At University College Dublin (UCD), he was influenced by Desmond Williams, professor of history. He embraced the epithet "West Brit"; at a debate, when an opponent accused him of being "to the Right of Douglas-Home", he retorted that he was "to the Right of Lord Salisbury". He claimed that his grandfather, a warden in Mountjoy Prison, had beaten up Kevin Barry, a Republican rebel executed in 1920. He partnered Anthony Clare to win the Irish Times debate and the Observer Mace debate, and was elected auditor of the Literary and Historical Society in spite of his unpopular pro-British views.

At Peterhouse, Cambridge, Cosgrave switched from "Paddy" to "Patrick", and earned a doctorate in history from Cambridge University. His supervisor was Herbert Butterfield, whom he later described as "the greatest influence on my life I can define". He was among the Peterhouse alumni nicknamed "the reactionary chic" by the New Statesman.

==Career==
Having freelanced for Raidió Teilifís Éireann while at UCD, he was appointed their London correspondent in 1968, before working at the Conservative Research Department from 1969, where he became a Zionist. He became political editor of The Spectator in 1971, where his numerous, often scathing, articles about Edward Heath's leadership were influential in effecting the change to Margaret Thatcher, and earned him the nickname "The Mekon".

When Thatcher first saw him speaking on television, she reportedly dismissed him as a "typical upper-class public school twit", to his obvious delight. In 1975, he became her advisor while she was Leader of the Opposition. He seemed on the path to a safe seat in Parliament, and ultimately a cabinet post. However, Thatcher dropped him after winning power in the 1979 general election, by which time his heavy drinking was impairing his reliability. Private Eye suggested Thatcher dropped him because he had vomited on her in a taxi, though the story is disputed.

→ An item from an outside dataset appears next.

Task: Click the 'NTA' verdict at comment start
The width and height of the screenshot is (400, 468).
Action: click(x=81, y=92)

Subsequently, he was briefly editor-in-chief of Tiny Rowland's Lonrho publications. He had first attracted Rowland's attention in 1973 after criticising in The Spectator Ted Heath's calling Lonrho "the unacceptable face of capitalism". After this, Cosgrave earned a precarious living as a freelance journalist and by writing books, mainly political biographies. Among other publications, he wrote for The Times, The Daily Telegraph, The Independent, The Irish Times, The Irish Press, the Literary Review, Encounter, the New Law Journal, and Le Point.

===Books===
Cosgrave's first book was a review of the poetry of Robert Lowell. Martin Seymour-Smith derided the book, but Lowell agreed with Cosgrave's criticism of "Mr Edwards and the Spider", and dedicated a rewritten version to him.

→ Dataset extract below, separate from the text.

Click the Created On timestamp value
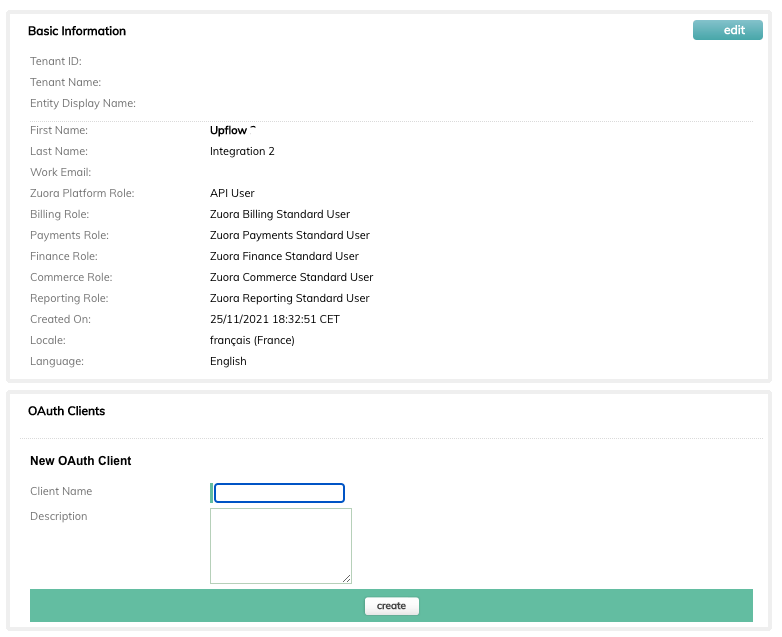coord(275,319)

His 1978 biography of Margaret Thatcher was faulted for hero worship; George Gale called it "not much above a hagiography". His biography of Enoch Powell, whom he also admired, was made with access to Powell and his correspondence, and was the work of which he was most proud. He completed only the first volume of a planned two-volume study of Winston Churchill during World War II.

He published three mystery novels featuring the daring Colonel Allen Cheyney.

==Personal life==
He obtained a British passport and sometimes attended services of the Church of England, while remaining agnostic. In contrast to his public image as a vigorous polemicist, he was considered kind and courteous in private.

He married three times and divorced twice. His first marriage in 1965 was to Ruth Dudley Edwards, a fellow student at UCD and, later, Cambridge. He married Norma Green, mother of his daughter Rebecca, in 1974; and Shirley Ward, his widow, in 1981; she was secretary of the European Democrats at the European Parliament.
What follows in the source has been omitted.